What Rawdigger does now, I used to do in FORTRAN many years ago. I dug out some software written in the 80s to look at the DNG files from the M9 and M Monochrom. Hard to believe that processing files from the Monochrom are a problem for any vendor.


----------



## Helen B (Feb 19, 2013)

The raw file tells you all you need to know in this case; the sensor data alone is neither sufficient nor necessary.

Although the improved quantum efficiency for blue wavelengths helps, it is not the whole answer to this issue (an issue that we all agree is usually unimportant, of course).

What you seem to forget, and what the RawDigger histograms I posted show, is that there are plenty of common light sources that result in a lower blue sensel response in practice, and hence less signal/noise.


----------



## BrianV (Feb 19, 2013)

Like I stated, if you use a red light for illumination -you will not get much response in the blue or green. They will be noisy. Most lighting sources are not so far off from the norm, color correction filters that cut 50% of one portion of the spectrum versus another are usually all that is required. 

If your histogram was of a sunlit scene, I would guess that the blue response of the sensor is much less efficient than green and red. This is where knowing the spectral response comes in handy. Basically, it would let you optimize selection of a color correction filter before taking the shot to minimize noise. You might choose a color filter that is stronger or weaker, more like what was done for film balanced for a different lighting sources. In the case of the early silicon detectors, it was more like orthochromatic film. 

If I were going to use color-correction filters to get better signal/noise, it would make life a lot easier knowing the spectral response of the sensor, the color correction filter, and the lighting source to get a correct white balance. The raw histogram data is a convolution of the three along with the colors in the image.


----------



## amolitor (Feb 19, 2013)

Helen, I don't fully understand your charts.

The light source you're using is quite light on blue spectral content, isn't it? So with a perfect sensor you'd expect the blue to be quite low. Is that what you're saying with the charts?

I'm having a little trouble distinguishing issues about the actual spectrum (light falling on the subject) from issues about sensor efficiency. Your charts seem to be about both, since they're describing what was measured by the sensor?


----------



## Helen B (Feb 19, 2013)

The histogram is of a neutral target in 2850 K incandescent, as I mentioned in the description of it. It tells you at a glance that a CC30B would pretty much balance out the three channels in this and similar situations (should you wish to do so) - it's as simple as that, you don't _need_ any other information. That is the point I'm trying to make. Where do you disagree?


----------



## Caps (Feb 19, 2013)

BrianV

_histogram data is a convolution of the three along with the colors in the image.


_This discussion is getting a little beyond my beginners knowledge... but... 

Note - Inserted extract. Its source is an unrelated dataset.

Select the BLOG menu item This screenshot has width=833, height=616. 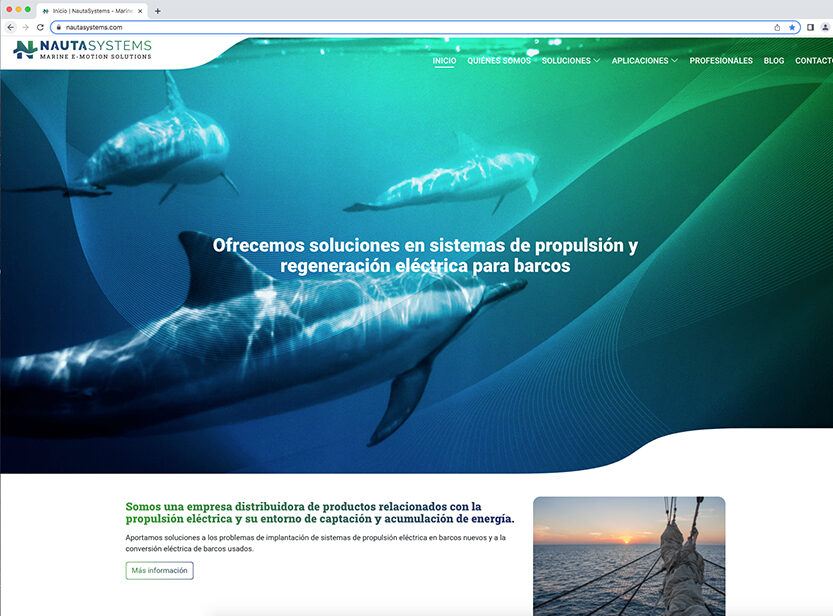(x=774, y=60)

On the DXO labs site, they have reviews for the Nikon/Canon camera sensors. Does the information they give clear up the points you are trying to make?


----------



## Helen B (Feb 19, 2013)

amolitor said:


> Helen, I don't fully understand your charts.
> 
> The light source you're using is quite light on blue spectral content, isn't it? So with a perfect sensor you'd expect the blue to be quite low. Is that what you're saying with the charts?
> 
> I'm having a little trouble distinguishing issues about the actual spectrum (light falling on the subject) from issues about sensor efficiency. Your charts seem to be about both, since they're describing what was measured by the sensor?



That is the whole point, and the direct simplicity of the method - they take both the sensor response and the spectral content of the light source into account. They also take the ADC's behaviour into account, of course.

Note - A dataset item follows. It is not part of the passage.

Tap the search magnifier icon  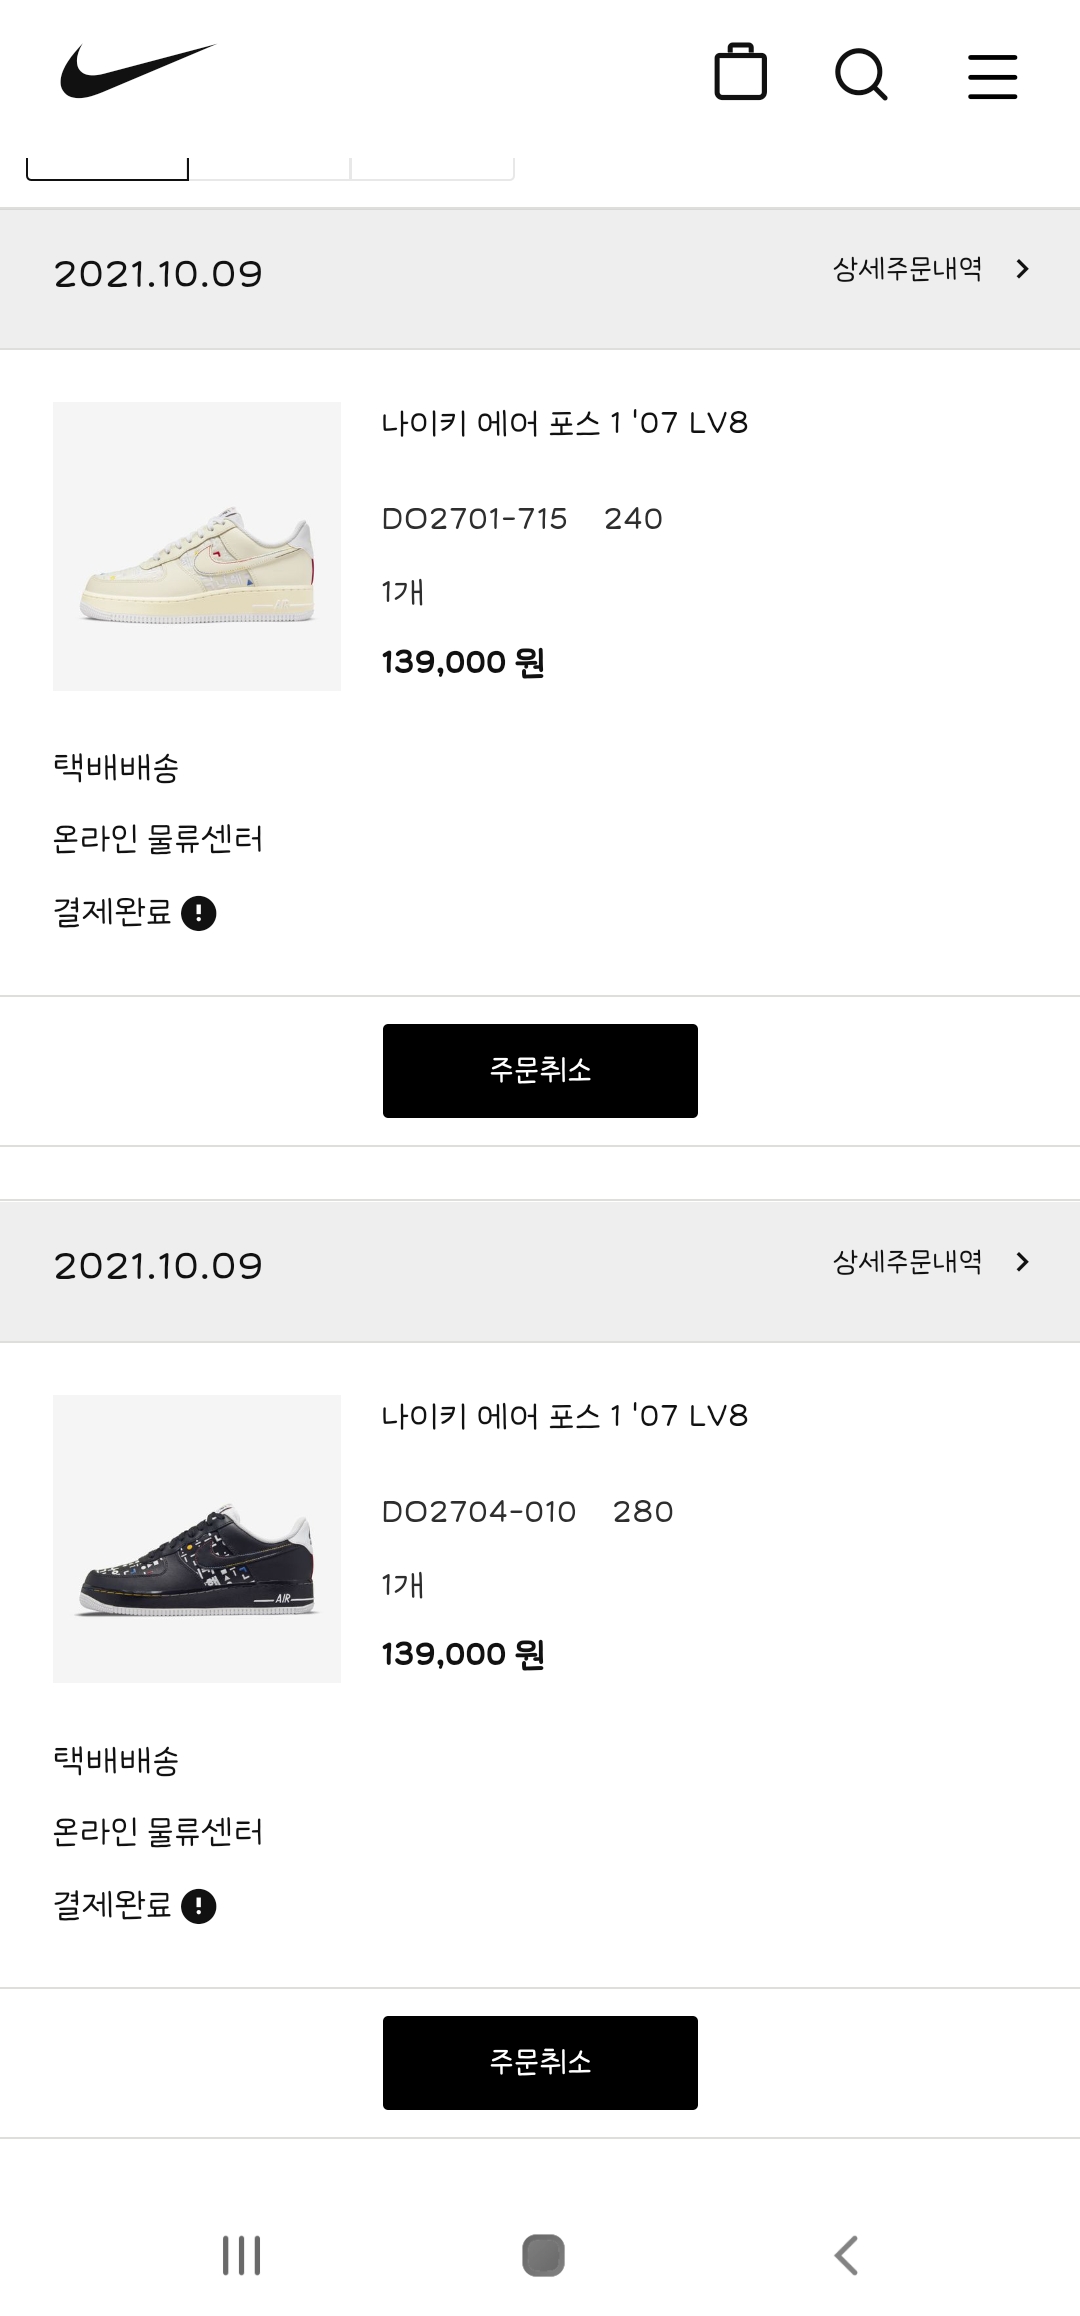861,75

It reminds me of the difference between Kodak and Ilford spectral sensitivity curves for their films. Kodak use a radiometric method (ie based on radiometric rather than light energy) and Ilford use a simple wedge spectrogram made in tungsten light. Ilford's method shows you roughly what to expect in practice, while Kodak's method needs further interpretation but is more versatile. As an aside to that: Unless you know the difference in method you would misinterpret the difference in spectral response, of course.


----------



## amolitor (Feb 19, 2013)

I think the, uh, light is dawning. Maybe?

Can RawDigger predict what will happen with other light sources, or is it about telling you what's going on with THIS light source with great utility and precision?


----------



## amolitor (Feb 19, 2013)

Helen, is the RawDigger chart, plus head-scratching and thinking, and then selecting the right filter essentially what "setting a custom white balance" does?

(albeit, by post processing the raw data on the way OUT of the sensor, rather than balancing the light going IN to the sensor, the latter process having some advantages, um, some of the time)


----------



## BrianV (Feb 20, 2013)

The original post stated that silicon based sensors will always be noisy in the Blue Channel. That was true many years ago. Response in the blue channel was down 10x at 400nm with regard to a modern sensor, and the statement regarding noise in the blue channel was true. The tendency of the Blue channel to be noisier than the other bands has been eliminated. Then the discussion got off to using color correction filters as an advantage when lighting itself is biased towards one part of the spectrum. Using a color balance filter can alleviate this, but it is not worthwhile to undo the white balance algorithm of the camera. The histograms show the Blue response is about 40% the green and red, and the minimum value of blue was way above the noise floor. Use of a color correction filter is not required to defeat noise in the blue channel with this lighting source.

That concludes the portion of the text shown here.